# WHAT IS BEING ASKED:
Reproduce, word for word, the lines of the listing below that begin at the line containing "Task: Add new step with plus icon" and run through the end of the listing, leaving out the pictures.

# DATA RECORDS:
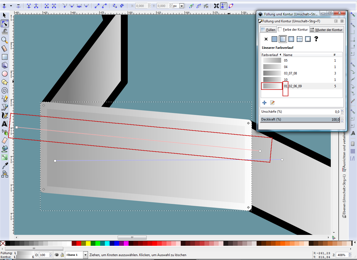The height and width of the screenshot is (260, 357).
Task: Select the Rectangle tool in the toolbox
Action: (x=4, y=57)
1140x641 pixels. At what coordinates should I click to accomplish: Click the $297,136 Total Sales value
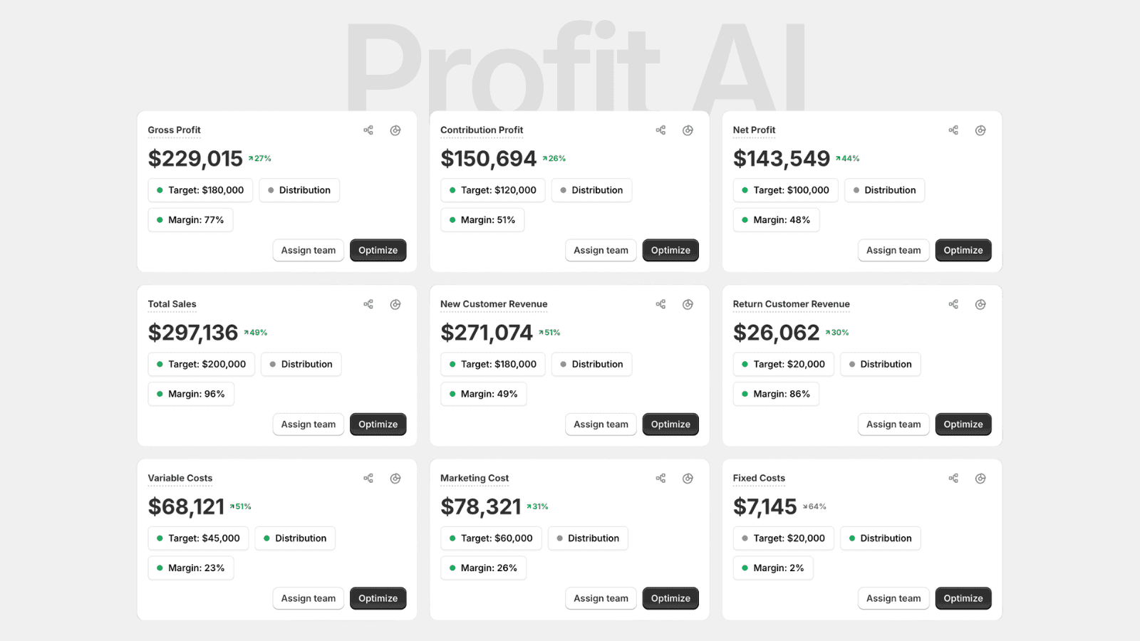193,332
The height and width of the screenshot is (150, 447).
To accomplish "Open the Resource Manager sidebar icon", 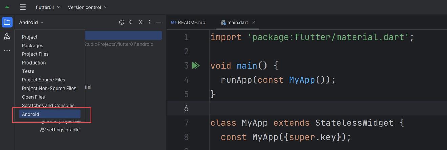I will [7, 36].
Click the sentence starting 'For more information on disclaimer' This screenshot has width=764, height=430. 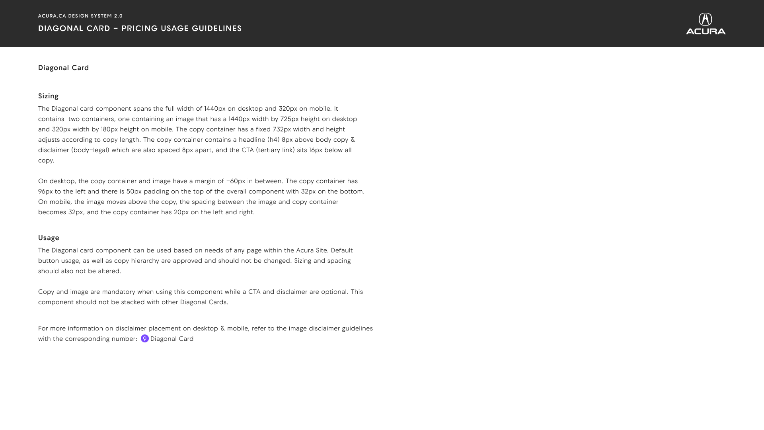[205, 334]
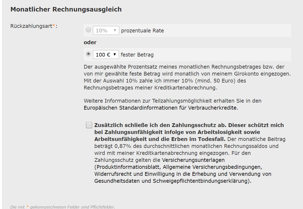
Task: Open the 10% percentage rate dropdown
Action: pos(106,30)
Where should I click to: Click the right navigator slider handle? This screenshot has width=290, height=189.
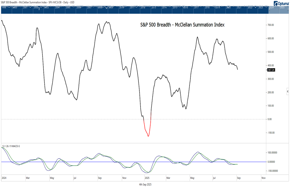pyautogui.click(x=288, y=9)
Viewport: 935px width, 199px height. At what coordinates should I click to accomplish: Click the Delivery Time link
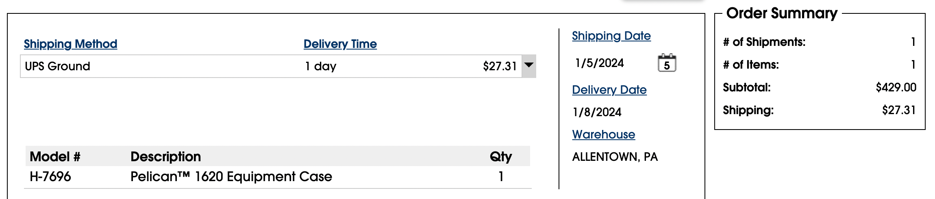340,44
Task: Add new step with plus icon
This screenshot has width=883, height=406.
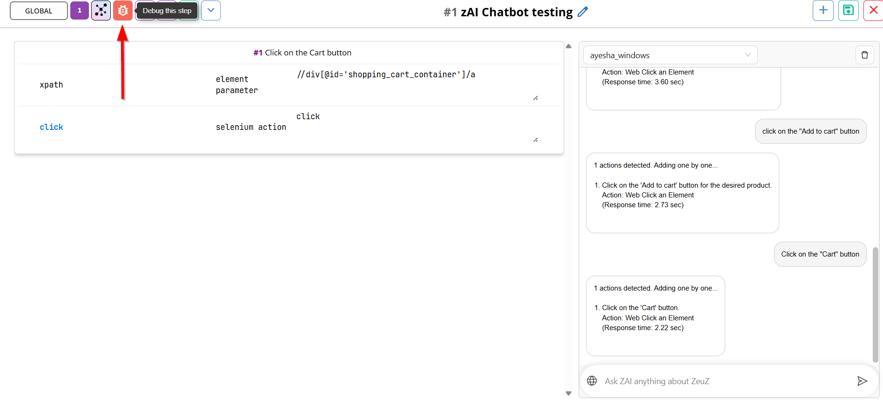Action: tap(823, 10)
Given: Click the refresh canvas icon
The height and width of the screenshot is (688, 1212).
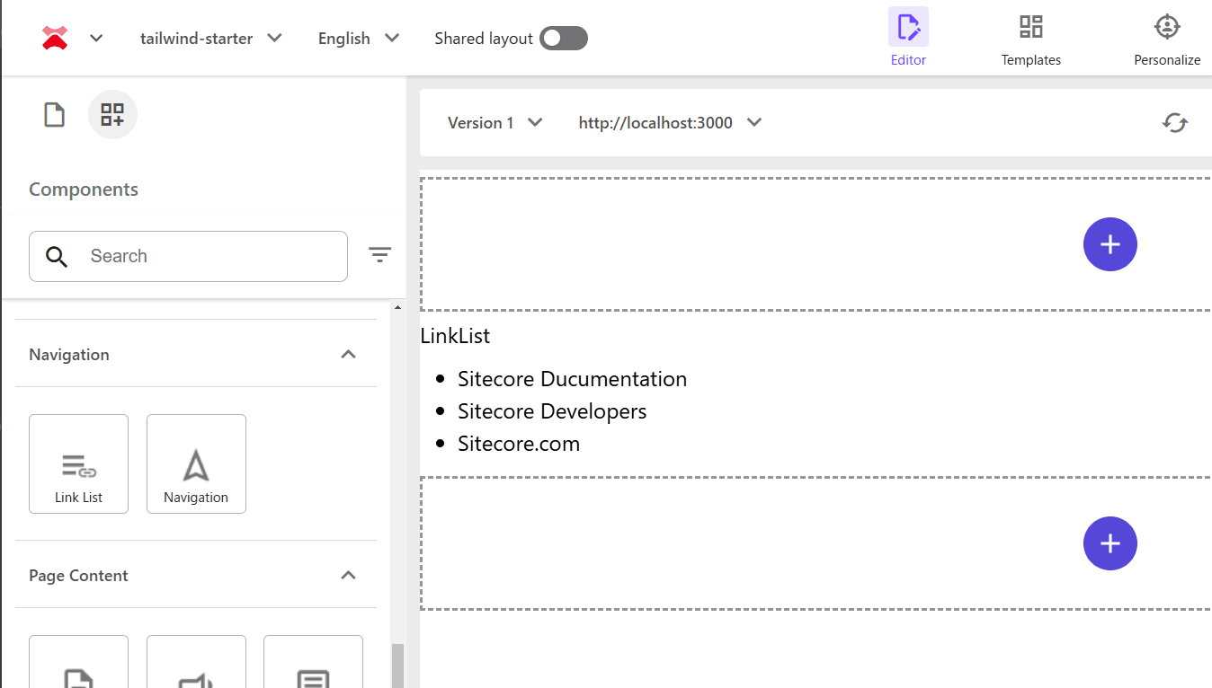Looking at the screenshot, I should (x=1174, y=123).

# WRITTEN RESPONSE:
Task: Add new step with plus icon
This screenshot has width=883, height=406.
Action: tap(823, 10)
Given: Click the refresh canvas icon
The height and width of the screenshot is (688, 1212).
Looking at the screenshot, I should (x=1174, y=123).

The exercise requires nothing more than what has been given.